Warum die Serie „Somewhere Boy“ unter die Haut geht:
Bereits in der ersten Folge steht Dannys Leben Kopf. Viele, zu viele neue Eindrücke, die er einfach nicht verarbeiten kann. Teilweise klammert sich der junge Mann verzweifelt an seine alten Erfahrungen, weil er mit der Situation völlig überfordert ist. Pornovideos? Danny weiß nichts damit anzufangen. Und als ihn einmal irgendetwas aufscheucht, rennt er aus Versehen ins Haus der Nachbarin, versteckt sich unter ihrer Bettdecke. Albträume und Visionen von einem schemenhaften Monster, das er schon als kleines Kind wahrgenommen hat, sind ständige Begleiter, ziehen so manche Panikattacke nach sich. Parallel zu Dannys Reise beleuchtet Serienschöpfer Pete Jackson auch, was sein Auftauchen mit Sues Familie macht. Während die Tante alles für ihren Neffen tun möchte, sich dabei aber häufig etwas ungeschickt anstellt, ist Aaron hin- und hergerissen. Einerseits baut er ein freundschaftliches Verhältnis zu Danny auf. Andererseits wird ihm seine eigene Verlorenheit immer klarer.
Wie in einer Trauma-Geschichte üblich wechseln wir ständig zwischen der Gegenwart und Dannys Vergangenheit. Rückblicke offenbaren, dass Steve kein Teufel in Menschengestalt war, dass er seinen Sohn durchaus behüten wollte, es schöne Momente gab. Gleichzeitig illustriert die Serie jedoch eindringlich, wie massiv der Vater seinen Sohn auf psychische Weise missbraucht und manipuliert, ihm seine Kindheit und Jugend geraubt hat.

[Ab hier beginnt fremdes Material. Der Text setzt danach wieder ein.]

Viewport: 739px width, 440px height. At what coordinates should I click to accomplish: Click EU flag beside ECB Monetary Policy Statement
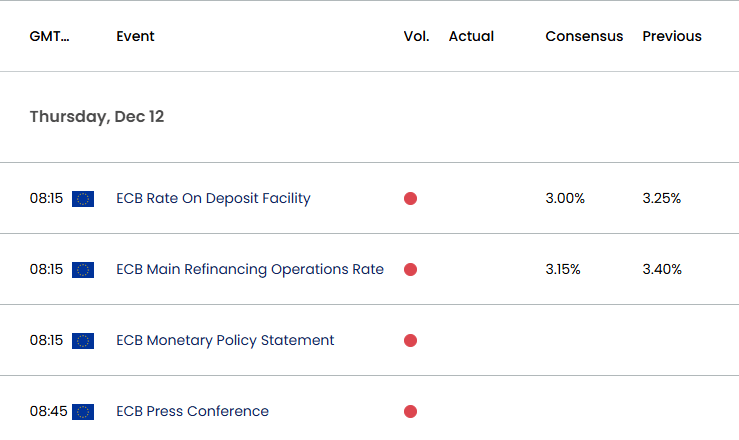(x=83, y=341)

„Somewhere Boy“ gelingt es allerdings nicht nur erzählerisch, sondern auch audiovisuell, Dannys turbulente Gefühlswelt zu vermitteln. Geschickt nutzen Alex Winckler und Alexandra Brodski, die bei jeweils vier Folgen Regie führten, fortlaufend die Tonspur: Geräusche schwellen zum Beispiel unvermittelt an oder klingen plötzlich merkwürdig verzerrt. Die Kamera rückt, besonders in der ersten Hälfte, oft sehr nah an das Gesicht des Hauptdarstellers heran und schafft so eine beunruhigende Intimität. Interessant und überraschend ist zudem das Spiel mit Licht und Farben. Das Haus von Danny und Steve strahlt in den Flashbacks mit seinen verbarrikadierten Fenstern etwas sehr Bedrückendes aus. Irgendwie wirken die Brauntöne und der schummrig-warme Lampenschein aber auch auf seltsame Art gemütlich. Im Kontrast dazu dominiert ein kühler Graustich die Bilder der Gegenwartsebene.

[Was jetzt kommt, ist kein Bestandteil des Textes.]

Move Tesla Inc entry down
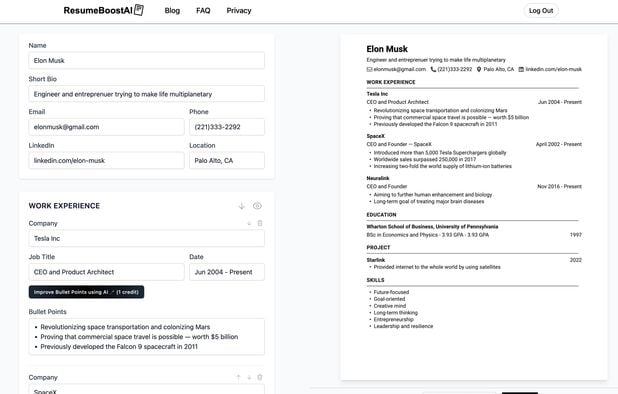Viewport: 618px width, 394px height. tap(249, 223)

Unser Fazit zu „Somewhere Boy“:
Pete Jackson wagt sich an einen harten Stoff – und beweist großartiges Fingerspitzengefühl. Die erzählerischen Nuancen gepaart mit einer bemerkenswert durchdachten audiovisuellen Gestaltung machen „Somewhere Boy“ zu einer kleinen Perle im Streaming-Ozean. Das Tüpfelchen auf dem i ist die starke Darbietung von Lewis Gribben, aus dessen traurigen Augen so viel Schmerz, so viel Verunsicherung spricht. Der blasse, altmodisch gekleidete Danny hätte leicht zu einem eindimensionalen Freak verkommen können, ist allerdings spätestens mit der packenden letzten Folge eine beeindruckend vielschichtige Figur.